4. Tea Party Doesn't Vote

Here's the thing-the Tea Party and "new voters" that are attracted to Trump and Carson don't vote.  In 2010, we had perhaps the only true stand of the Tea Party, and it bombed dramatically in major statewide elections (notice how we never had Sens. Ken Buck, Sharron Angle, and Christine O'Donnell).  Voting in caucuses is hard and time-consuming, and New Hampshire will go with the leading establishment candidate.  The reality is that a lot of lay voters won't turn out, and so Carson, Trump, and perhaps even Cruz will be in trouble if they can't get a great GOTV system.  Jeb Bush will be able to afford a great GOTV system, and while his brother's path to election isn't possible anymore, let's not forget that President Bush had far fewer major contenders to split the vote amongst.  Jeb Bush, who has so far lost dramatically as a result of the myriad candidates running, could finally gain from such a field if he only has to hit 20% to take a victory.

5. This is His Only Shot

No one saw that Joe Biden speech and had as much inner-angst as Jeb Bush.  The son of a president and the brother of another, he knows better than anyone the amount of history and dreams-realized that comes with the position, and the incredible reward of achieving such a goal.  Bush has wanted to be president just as long as Hillary Clinton, and almost certainly longer than anyone else in this race.  At 62 and considering his fall from grace this primary it seems impossible to believe there will be a Bush 2020 race, and despite his protestations that he has "cool things to do" this is a man who has spent his entire professional career trying to reach the White House.  Giving up on that, particularly with so many unknowns left, would be a fool's errand.

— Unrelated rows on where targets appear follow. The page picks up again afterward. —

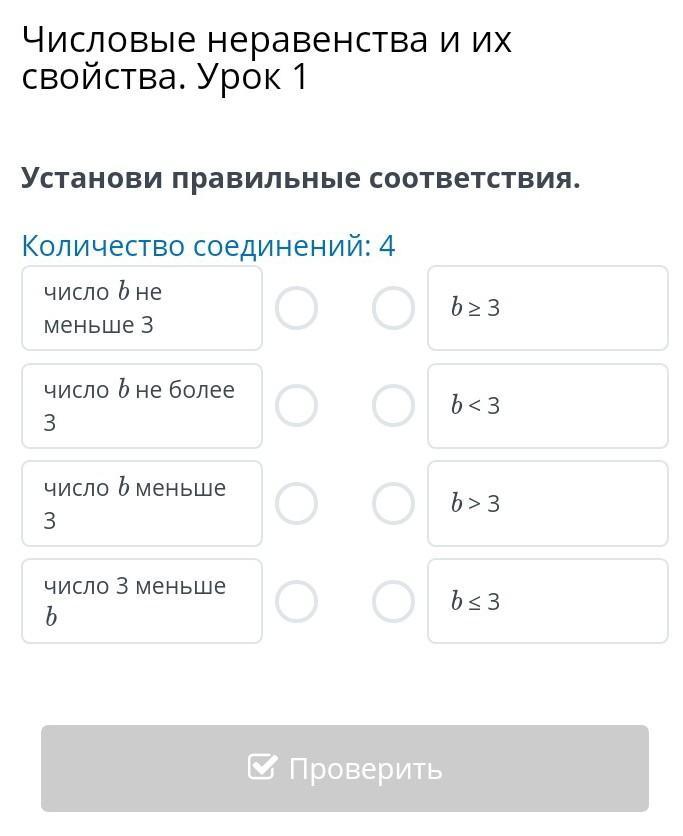Click the Проверить button
The width and height of the screenshot is (683, 836).
click(x=345, y=768)
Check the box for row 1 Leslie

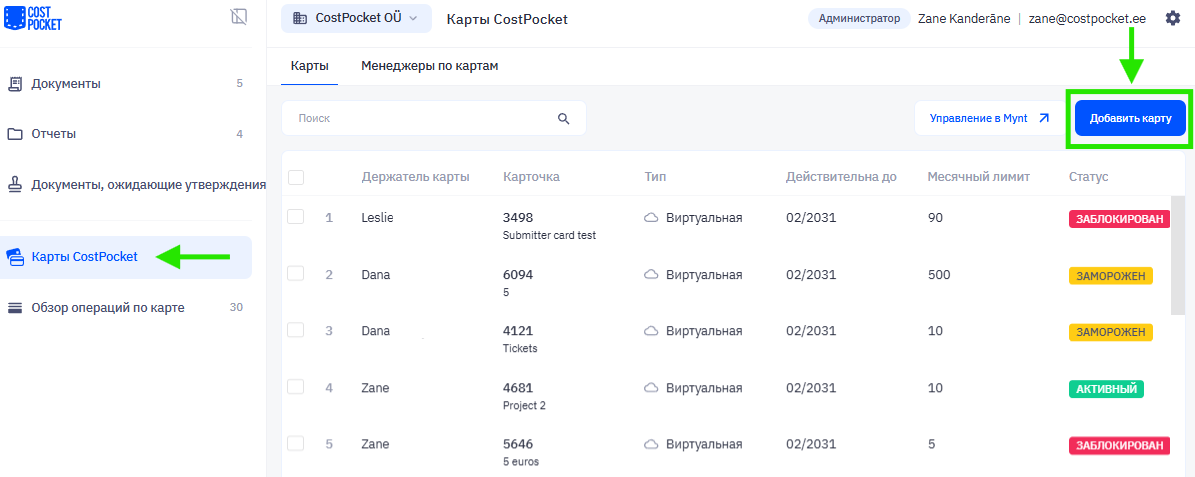coord(296,217)
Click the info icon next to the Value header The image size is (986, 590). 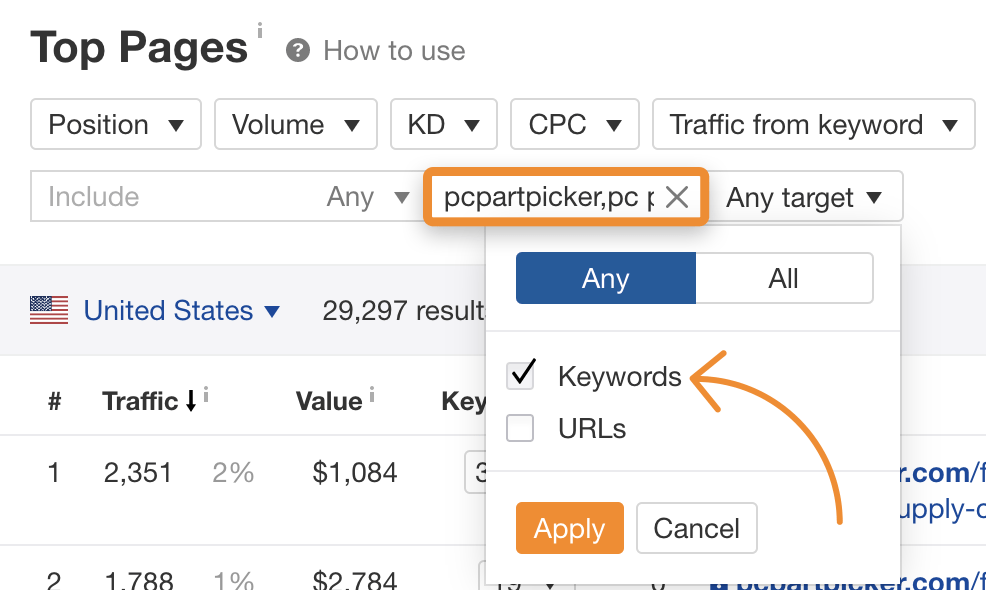(x=371, y=393)

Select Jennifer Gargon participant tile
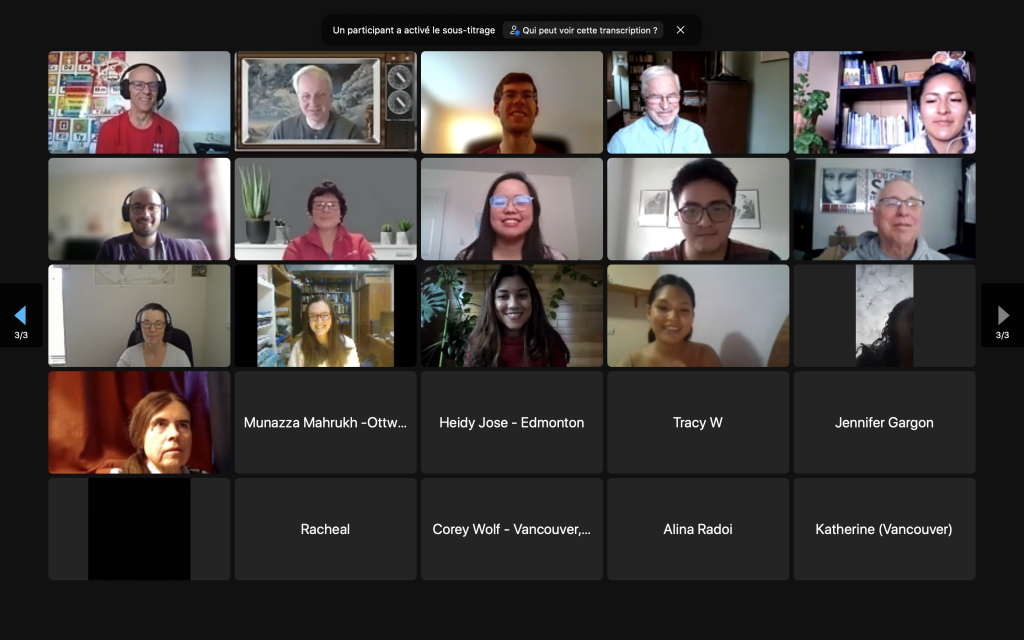(884, 423)
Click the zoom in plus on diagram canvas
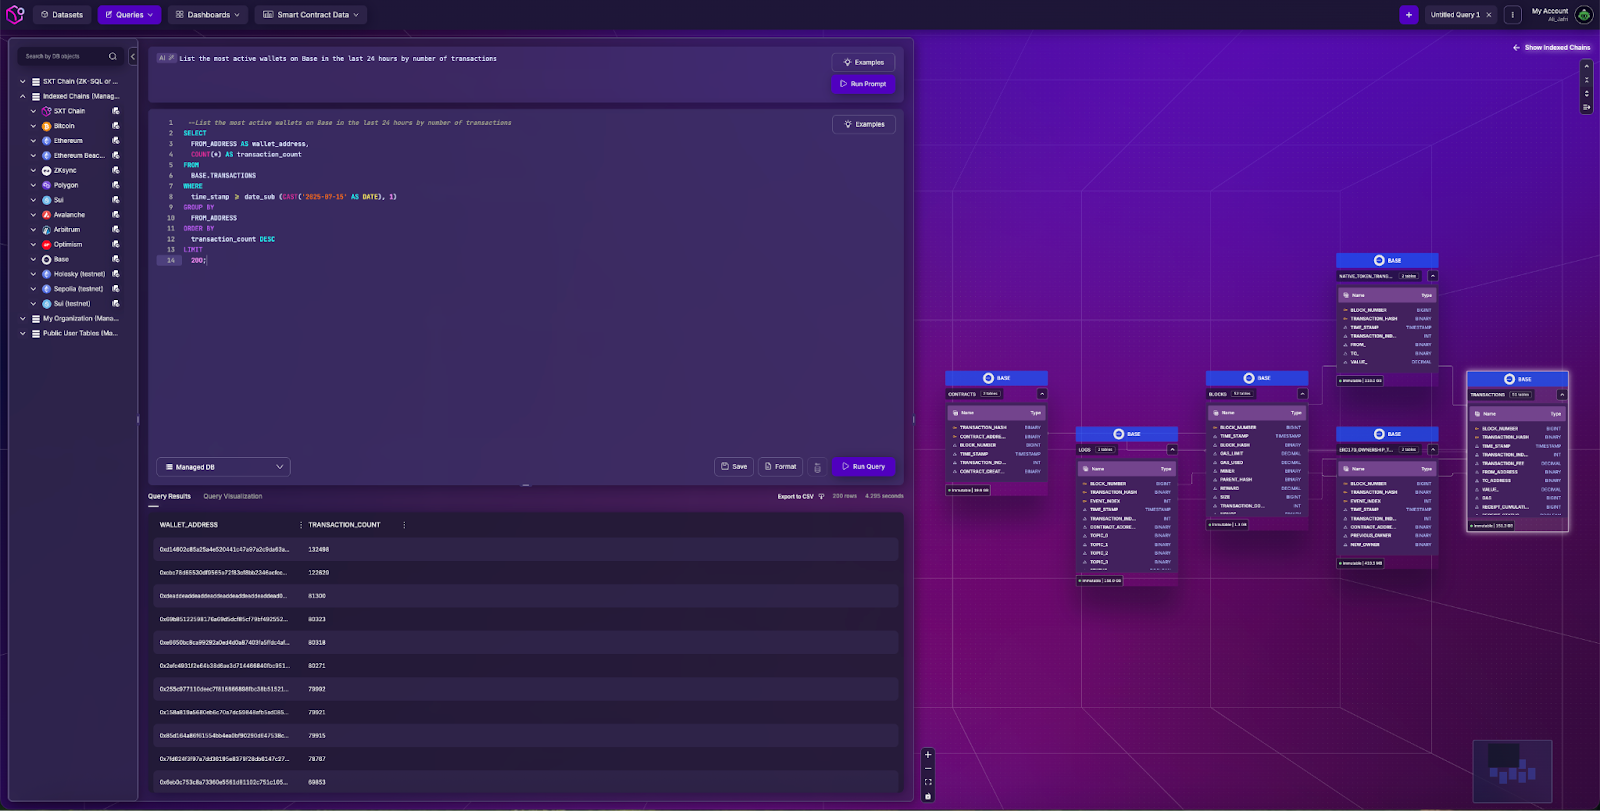Viewport: 1600px width, 811px height. point(928,755)
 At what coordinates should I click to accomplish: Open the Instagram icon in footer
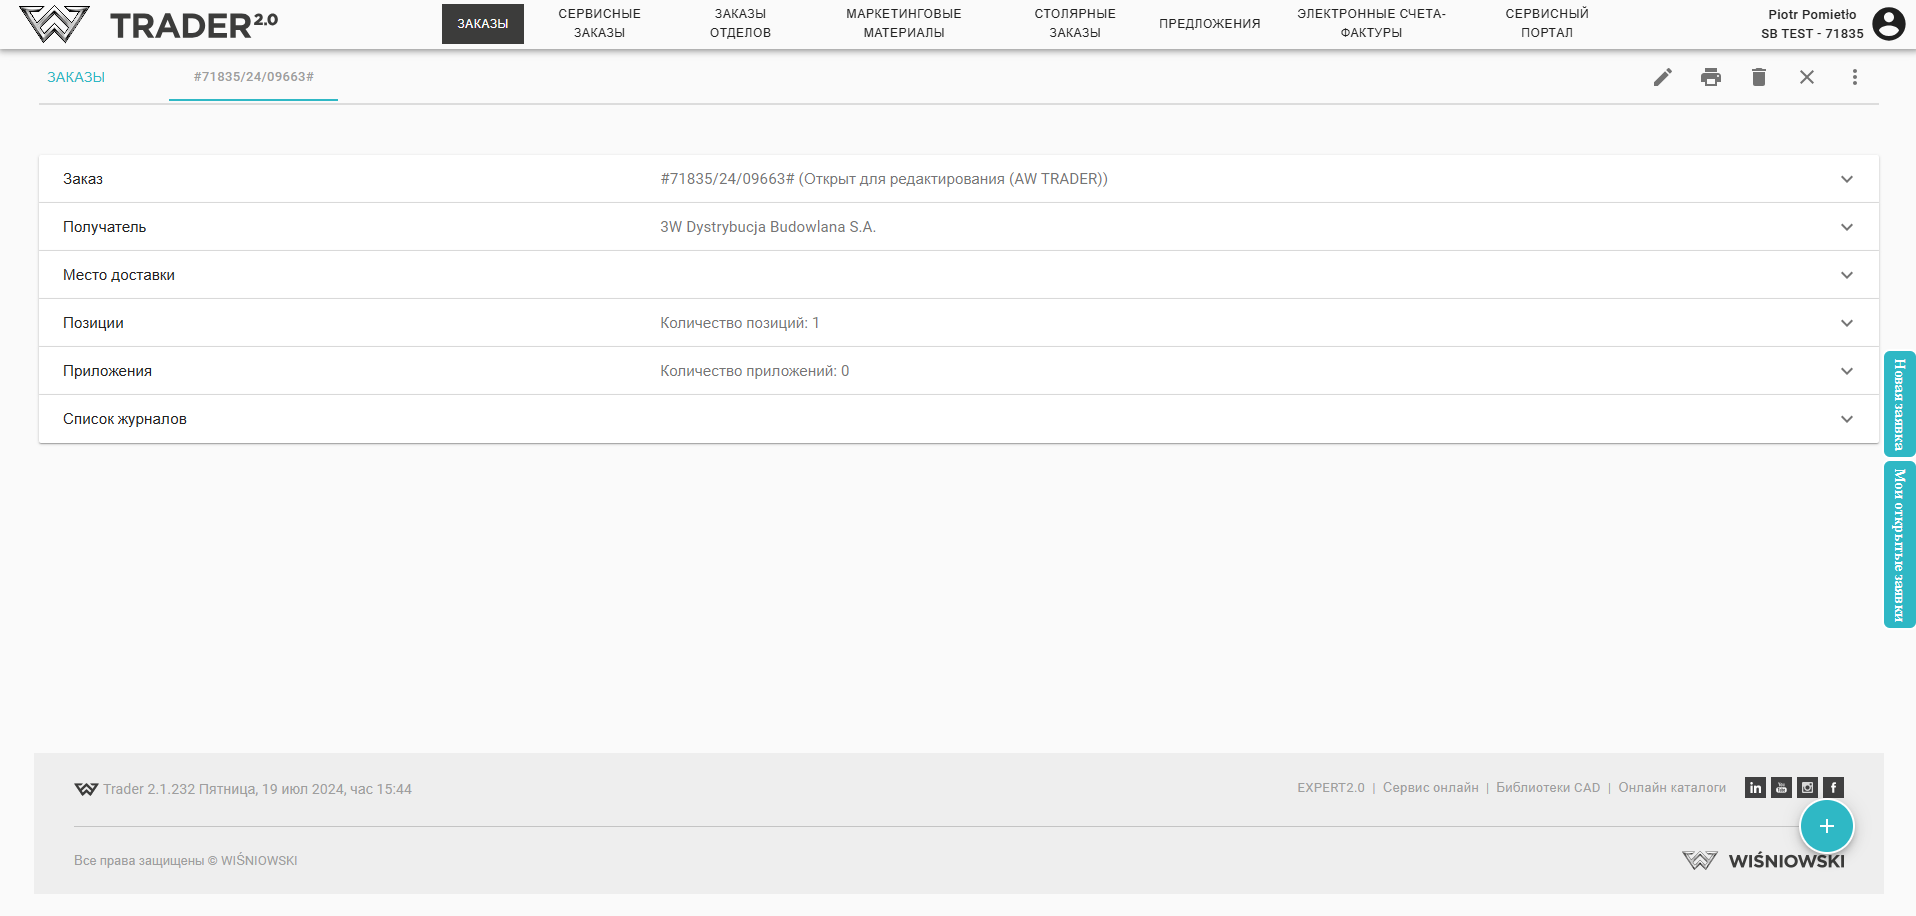pos(1807,788)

These points aren't meant to negate the fact that Jeb Bush is in deep, deep trouble.  Wednesday's debate he needs to not just have an okay performance like the past few rounds, but a great performance.  He needs to find a way to score some points on Trump/Carson while clearly being better than Rubio and holding off Carly Fiorina, who will want a rebound in her numbers and has done better than Jeb in previous outings-that's a tall task for any politician, much less one who has failed to do so twice in the past year.  He also needs to find a way to gain on Trump in New Hampshire, and more-than-likely will need to find roles for his father and brother on the campaign trail and utilize them in a way he didn't really want to do so before (but now he really has no choice but to cash in a bit on their GOP legacy as it's his best trump card).  However, to put him in the same place as Scott Walker would be foolish, and he would be left with a very strong "what if?" if he didn't stay in for a while longer.